• _Tasks to perform_
**A)** In the excerpt provided, rewrite the passage starting with "So why then" and going on through "anyone do that?", changing "canvas" to "paper".
**B)** In the excerpt provided, what does the writer compare studying to be a domme without a specific partner to?
**C)** Continue the personal essay about wanting to be a domme from where it stops.

• _Excerpt provided_
++++++

So this Domme thing…well. Yes. I’ve been thirsting to be a domme before I even knew anything about BDSM. I started pegging my boyfriends before I even understood the symbolism that it held. It just comes very naturally to me and I can’t say why honestly. I won’t go as far as to say I manipulate people because that simply isn’t the case. I do tend to get people to do what I want but that also means giving people what they want. Which means I have to have a grasp on what their deep desires are and give them that so that they in turn can give me what I want and I do so lovingly. I do it with adoration. I do it wanting to give them what they want…ok…yes….maybe at a cost, but never one they can not afford to give.
I do this with everyone. It isn’t sexual per se. But….
I do love being a domme. I love being in complete power of my own sexuality and then completely dominating someone else’s sexual behavior. It’s fucking intoxicating as hell. I lust for it. Deeply!!
So why then do I not exert more energy into becoming one…not just any one of course; a great one. Why? Ugghhh. I don’t know.
I could give a million reasons but reality is I have not been sufficiently incentivized to do so and it isn’t a priority. I take more enjoyment from it than almost anything else I do yet without having a specific person to unleash it on I just don’t see the point. It’s like learning to paint and never having any canvas or paints to work with. Why would anyone do that?

++++++

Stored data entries

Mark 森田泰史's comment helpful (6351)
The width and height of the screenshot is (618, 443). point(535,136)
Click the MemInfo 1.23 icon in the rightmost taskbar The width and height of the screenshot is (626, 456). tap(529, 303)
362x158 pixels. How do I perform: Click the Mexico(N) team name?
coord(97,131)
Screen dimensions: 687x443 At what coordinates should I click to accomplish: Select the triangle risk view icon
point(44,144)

++++++

• _Answers below_
**A)**
So why then do I not exert more energy into becoming one…not just any one of course; a great one. Why? Ugghhh. I don’t know.
I could give a million reasons but reality is I have not been sufficiently incentivized to do so and it isn’t a priority. I take more enjoyment from it than almost anything else I do yet without having a specific person to unleash it on I just don’t see the point. It’s like learning to paint and never having any paper or paints to work with. Why would anyone do that?

**B)** Learning to paint and never having any canvas or paints to work with.

**C)**
Maybe if I start booking some Mistress jobs I will find myself in the circumstance of having to learn more; to dominate different personalities. Generally speaking though I find myself a good enough judge of character and deviancies in people to understand what they need.
I guess we will have to see how far that will carry me.
I do one day want a red room. I do enjoy the sexual aspect of playing. And being a Mistress is a part of me that I never want to lose, in fact I have it on my agenda to tap into the power more, to really find my Domme persona and bring her more to the forefront. Maybe only in a sexual capacity…maybe not.
Although truthfully I like myself exactly how I am. I like people to think I’m meek. I have no issue with that at all. When I need to be strong I am. The vast majority of the time. Crying is allowed. Fuck whoever says it isn’t. Lol. Digressing.
There is always room for growth in life. I want to be a fucking fabulous ass Domme. I would like to do that for one really special person but if it becomes a fun job hey….well then fantabulous. How many people can say that their sexual fantasies are their source of income, especially if we consider that it wouldn’t even involve sex?
Alright life. Incentivize me!!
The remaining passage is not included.